CVE-2025-64718: 
JavaScript vulnerability analysis and mitigation

js-yaml, a JavaScript YAML parser and dumper, was found to contain a prototype pollution vulnerability (CVE-2025-64718) affecting versions 4.1.0 and below. The vulnerability was discovered and disclosed on November 13, 2025, allowing attackers to modify the prototype of parsed YAML documents through prototype pollution via the proto key (GitHub Advisory).

The vulnerability has a CVSS v3.1 score of 5.3 (Medium) with a vector of CVSS:3.1/AV:N/AC:L/PR:N/UI:N/S:U/C:N/I:L/A:N. The root cause lies in the unsafe handling of keys named proto during YAML document parsing, specifically in two functions: storeMappingPair and mergeMappings in lib/loader.js. These functions performed direct property assignments without proper protection against prototype pollution (GitHub Commit).

The vulnerability allows attackers to modify the prototype of parsed YAML document results through prototype pollution, potentially affecting all users who parse untrusted YAML documents. This could lead to manipulation of object properties across the application (Miggo).

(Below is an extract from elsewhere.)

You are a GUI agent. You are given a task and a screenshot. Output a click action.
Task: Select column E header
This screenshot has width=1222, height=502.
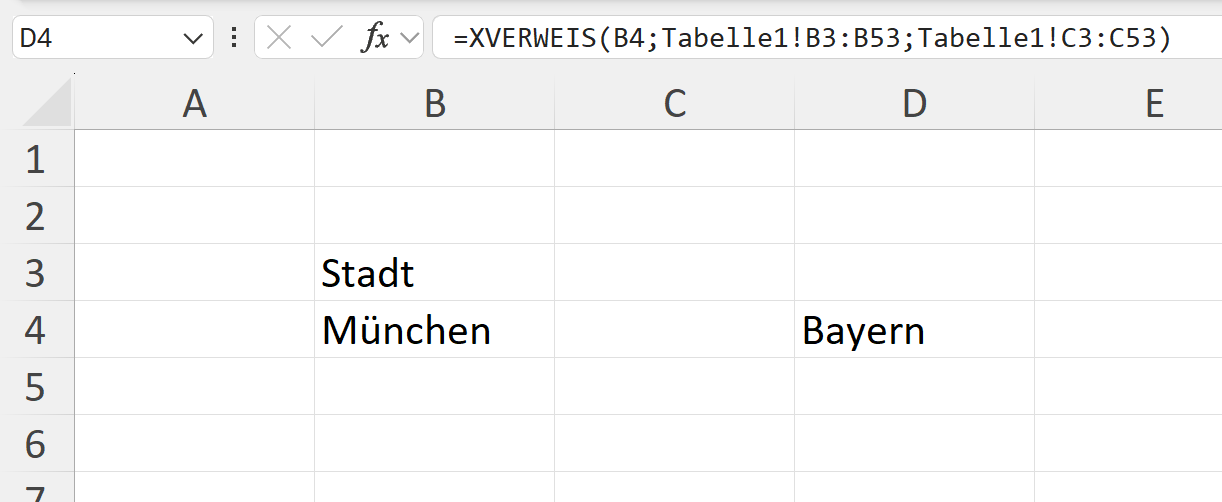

The vulnerability has been patched in js-yaml version 4.1.1. For users unable to update immediately, workarounds include using node --disable-proto=delete or using Deno, where pollution protection is enabled by default. The patch introduces a new setProperty function that specifically checks for the proto key and uses Object.defineProperty for safe property assignment (GitHub Advisory).